DATA EXTRACT:
..........
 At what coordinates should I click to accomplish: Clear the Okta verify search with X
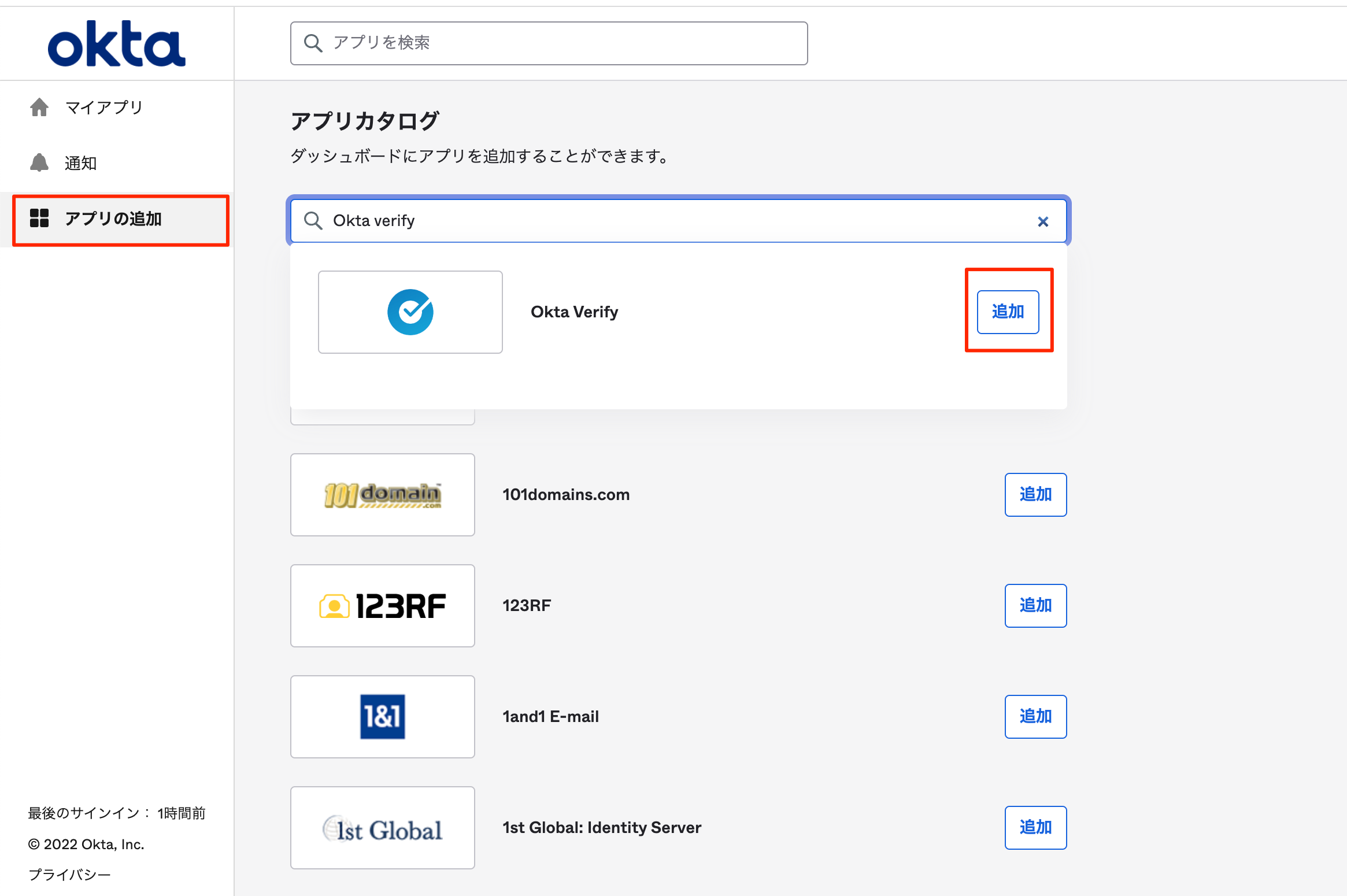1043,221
..........
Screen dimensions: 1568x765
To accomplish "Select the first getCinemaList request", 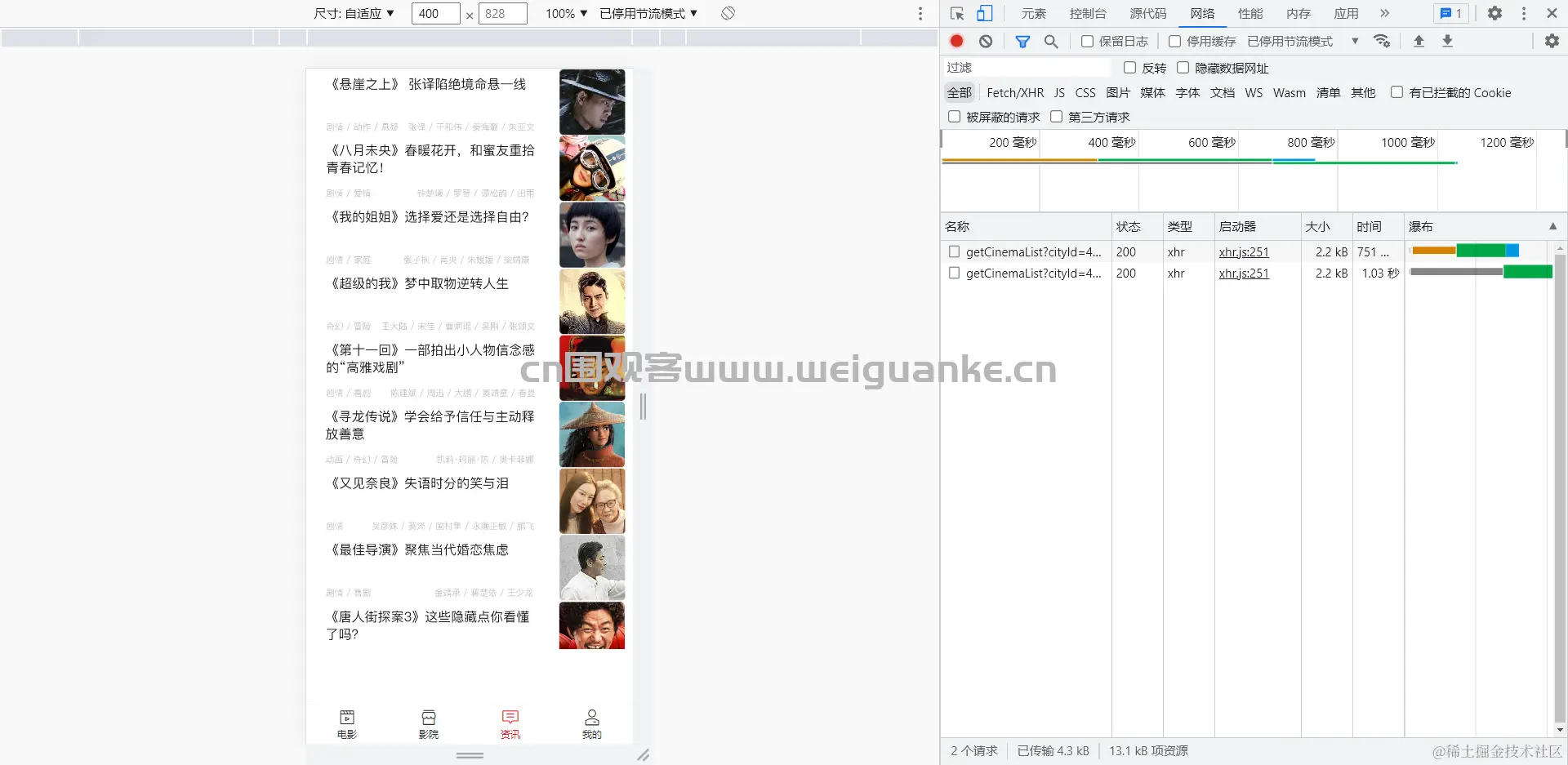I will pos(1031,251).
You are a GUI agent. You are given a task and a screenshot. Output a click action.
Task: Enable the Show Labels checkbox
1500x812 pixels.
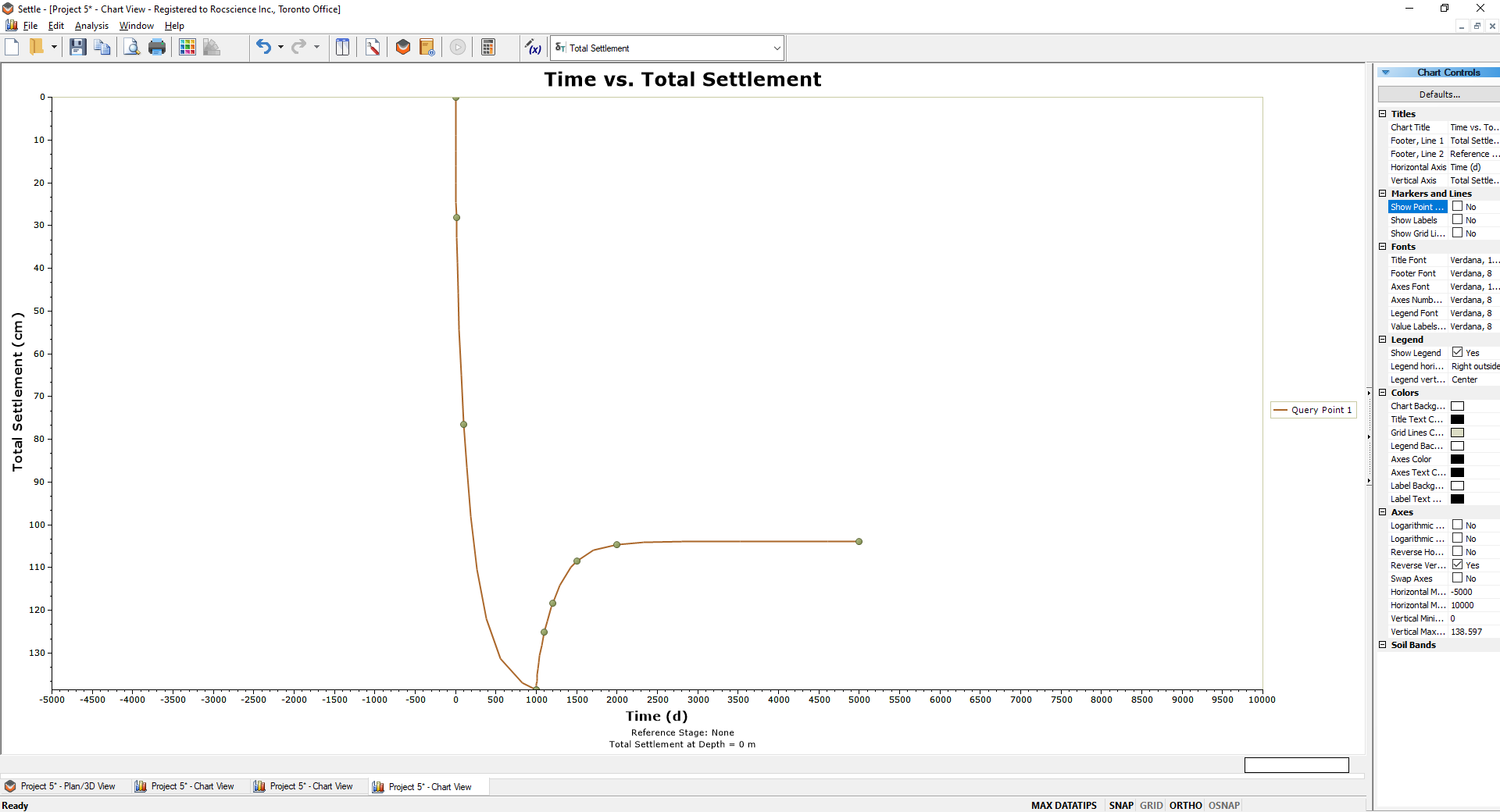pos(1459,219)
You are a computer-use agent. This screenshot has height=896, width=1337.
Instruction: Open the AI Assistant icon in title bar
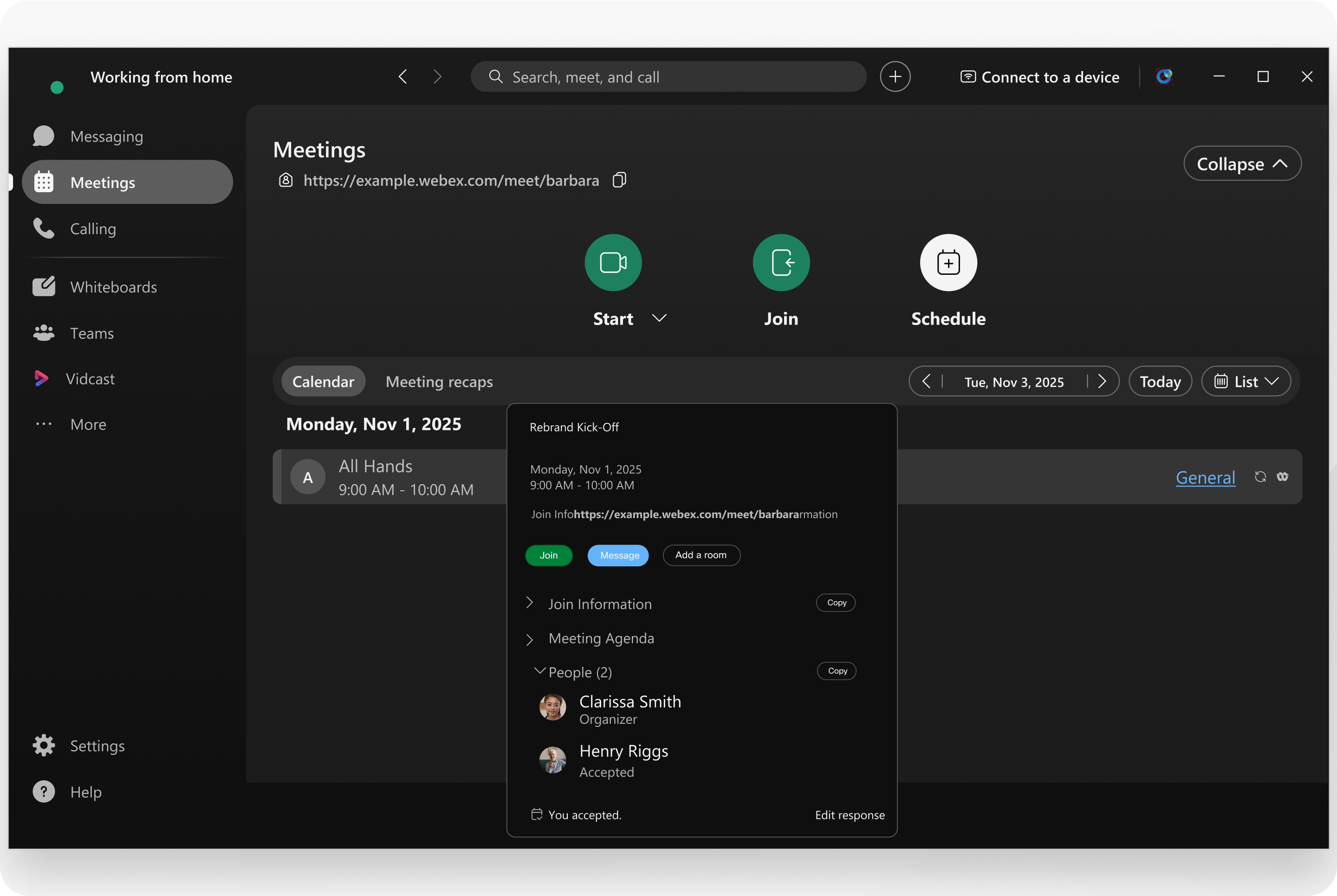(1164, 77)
..........
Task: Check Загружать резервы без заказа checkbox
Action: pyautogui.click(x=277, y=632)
..........
WHAT YOU SHOULD DO:
Using the records above, count the lines that hold the string "screenshot", and give back only the result.

YOUR SOLUTION:
2